Jealousy and possessiveness
Isolating victim from family and friends
Sudden changes of mood - Jekyll/ Hyde
Controlling behaviour - of money, who partner should see, what partner should wear
Monitoring partner's movements
Blaming partner for the abuse
Humiliating or insulting partner in front of others
Verbal abuse and constant criticism
Using anger and intimidation to frighten partner
Undermining partner's self-esteem
Threatening violence towards partner if they leave
Forcing partner to have sex against will
Larke told the court that she felt that she had been "brainwashed" by Collins - a phrase that Craven says is extremely common in cases of abuse.
"Abusive men hypnotise," she says. "The women only really begin to become aware of what's happening once the violence begins."
But by the time the relationship turns violent, many women may have already endured years of mental and emotional abuse.

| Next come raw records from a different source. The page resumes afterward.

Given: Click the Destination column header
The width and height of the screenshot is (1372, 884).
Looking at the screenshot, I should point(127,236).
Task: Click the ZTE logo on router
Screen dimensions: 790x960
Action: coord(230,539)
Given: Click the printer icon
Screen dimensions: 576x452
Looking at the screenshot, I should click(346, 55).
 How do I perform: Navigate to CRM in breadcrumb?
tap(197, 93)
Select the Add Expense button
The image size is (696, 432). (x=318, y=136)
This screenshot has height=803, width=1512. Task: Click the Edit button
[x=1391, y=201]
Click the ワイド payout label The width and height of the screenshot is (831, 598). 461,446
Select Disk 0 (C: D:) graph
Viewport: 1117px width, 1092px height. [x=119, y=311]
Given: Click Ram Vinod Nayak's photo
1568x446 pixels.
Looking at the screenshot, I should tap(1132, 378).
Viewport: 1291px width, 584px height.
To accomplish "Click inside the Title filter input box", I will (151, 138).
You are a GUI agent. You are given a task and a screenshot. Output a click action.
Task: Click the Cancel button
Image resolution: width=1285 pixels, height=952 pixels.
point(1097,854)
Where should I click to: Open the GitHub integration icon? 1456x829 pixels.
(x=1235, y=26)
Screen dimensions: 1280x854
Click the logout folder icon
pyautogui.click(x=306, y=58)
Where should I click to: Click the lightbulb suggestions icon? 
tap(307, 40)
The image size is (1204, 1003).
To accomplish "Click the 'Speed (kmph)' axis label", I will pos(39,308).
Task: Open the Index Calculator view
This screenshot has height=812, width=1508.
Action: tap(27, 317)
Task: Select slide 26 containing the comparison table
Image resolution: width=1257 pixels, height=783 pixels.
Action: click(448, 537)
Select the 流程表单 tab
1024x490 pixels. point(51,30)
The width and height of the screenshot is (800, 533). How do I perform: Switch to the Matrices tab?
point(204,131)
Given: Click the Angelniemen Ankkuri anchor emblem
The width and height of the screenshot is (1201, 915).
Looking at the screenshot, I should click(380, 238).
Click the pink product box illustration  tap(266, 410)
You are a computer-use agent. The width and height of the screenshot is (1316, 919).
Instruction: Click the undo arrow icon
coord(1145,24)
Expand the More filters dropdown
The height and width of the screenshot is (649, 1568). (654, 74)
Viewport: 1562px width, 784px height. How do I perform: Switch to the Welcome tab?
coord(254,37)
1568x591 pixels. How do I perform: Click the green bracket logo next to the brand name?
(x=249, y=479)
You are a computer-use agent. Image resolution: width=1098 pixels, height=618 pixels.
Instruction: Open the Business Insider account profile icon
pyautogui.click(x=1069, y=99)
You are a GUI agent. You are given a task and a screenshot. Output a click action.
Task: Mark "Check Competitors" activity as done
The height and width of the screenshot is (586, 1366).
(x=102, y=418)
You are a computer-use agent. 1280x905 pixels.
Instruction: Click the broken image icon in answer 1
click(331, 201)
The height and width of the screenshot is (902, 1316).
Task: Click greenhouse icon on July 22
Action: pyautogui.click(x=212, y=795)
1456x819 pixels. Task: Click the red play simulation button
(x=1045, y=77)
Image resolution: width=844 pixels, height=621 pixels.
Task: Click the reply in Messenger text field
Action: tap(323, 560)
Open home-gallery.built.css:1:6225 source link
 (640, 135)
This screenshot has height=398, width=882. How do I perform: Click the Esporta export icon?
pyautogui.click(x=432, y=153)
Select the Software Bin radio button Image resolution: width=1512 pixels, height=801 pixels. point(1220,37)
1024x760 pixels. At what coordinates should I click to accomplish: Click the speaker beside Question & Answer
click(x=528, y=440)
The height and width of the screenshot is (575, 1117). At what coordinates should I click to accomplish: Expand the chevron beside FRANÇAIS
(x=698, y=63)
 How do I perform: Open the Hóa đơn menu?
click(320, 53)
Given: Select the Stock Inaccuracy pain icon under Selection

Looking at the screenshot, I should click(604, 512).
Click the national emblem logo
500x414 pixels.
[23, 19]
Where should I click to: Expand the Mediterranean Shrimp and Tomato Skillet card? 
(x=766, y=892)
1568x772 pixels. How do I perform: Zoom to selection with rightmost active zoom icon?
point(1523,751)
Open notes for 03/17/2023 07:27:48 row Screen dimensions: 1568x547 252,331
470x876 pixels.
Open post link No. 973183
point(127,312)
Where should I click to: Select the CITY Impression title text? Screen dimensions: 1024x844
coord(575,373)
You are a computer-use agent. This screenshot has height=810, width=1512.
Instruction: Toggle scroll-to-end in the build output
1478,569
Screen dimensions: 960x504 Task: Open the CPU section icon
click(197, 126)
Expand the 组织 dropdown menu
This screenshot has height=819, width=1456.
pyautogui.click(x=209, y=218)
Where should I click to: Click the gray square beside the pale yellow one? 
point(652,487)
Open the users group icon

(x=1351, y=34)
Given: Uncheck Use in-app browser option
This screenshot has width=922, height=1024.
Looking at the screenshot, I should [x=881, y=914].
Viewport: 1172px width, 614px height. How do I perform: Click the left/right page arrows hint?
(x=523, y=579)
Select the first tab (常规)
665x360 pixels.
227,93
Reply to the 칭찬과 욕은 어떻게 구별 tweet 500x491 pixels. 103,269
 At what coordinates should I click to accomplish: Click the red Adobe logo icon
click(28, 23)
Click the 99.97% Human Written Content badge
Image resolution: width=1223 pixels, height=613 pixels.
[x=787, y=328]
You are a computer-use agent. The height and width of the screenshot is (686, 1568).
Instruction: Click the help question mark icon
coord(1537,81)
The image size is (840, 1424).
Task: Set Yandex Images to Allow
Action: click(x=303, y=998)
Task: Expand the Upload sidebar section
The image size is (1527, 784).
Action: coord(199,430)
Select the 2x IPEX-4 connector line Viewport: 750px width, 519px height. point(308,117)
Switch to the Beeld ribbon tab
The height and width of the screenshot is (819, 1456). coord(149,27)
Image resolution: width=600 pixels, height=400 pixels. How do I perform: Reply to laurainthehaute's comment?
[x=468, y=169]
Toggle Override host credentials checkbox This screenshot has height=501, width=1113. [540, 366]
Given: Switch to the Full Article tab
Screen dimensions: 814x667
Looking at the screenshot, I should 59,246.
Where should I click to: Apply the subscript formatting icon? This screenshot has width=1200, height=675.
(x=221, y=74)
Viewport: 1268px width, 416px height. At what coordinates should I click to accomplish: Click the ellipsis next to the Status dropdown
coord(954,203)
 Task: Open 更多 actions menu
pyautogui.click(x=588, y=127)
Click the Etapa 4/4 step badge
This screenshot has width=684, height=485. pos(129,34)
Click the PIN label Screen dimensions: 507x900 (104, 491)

"The abusive men I have worked with say they don't use violence until they have their feet under the table - usually until there is a wedding ring or the woman is pregnant," says Craven.
Many people draw conclusions that a lot of women put up with abuse because they have some inherent vulnerability. Anna Larke was depicted as a "recovering alcoholic" and a self-harmer. But Craven points out that one of the biggest myths surrounding abuse is that a "certain kind of women are attracted to abusers".
Annie Munson, manager at Women's Aid Centre, a refuge in Bury St Edmunds for women and their children who are victims of domestic violence, says she has seen an increase in cases of mental abuse.
Men are becoming "cleverer", she says, in finding ways to exert control.
"More men are realising they can't get away with it when they send their partners to the school gates with a black eye. In this more sophisticated age, it's hard to quantify if someone goes to ask for help [for mental bullying]. It's hard to explain and abusers know that."
But she says that more needs to be done to highlight the increase in this type of abuse.
"If nothing else, [Larke] will have done a lot of women a favour."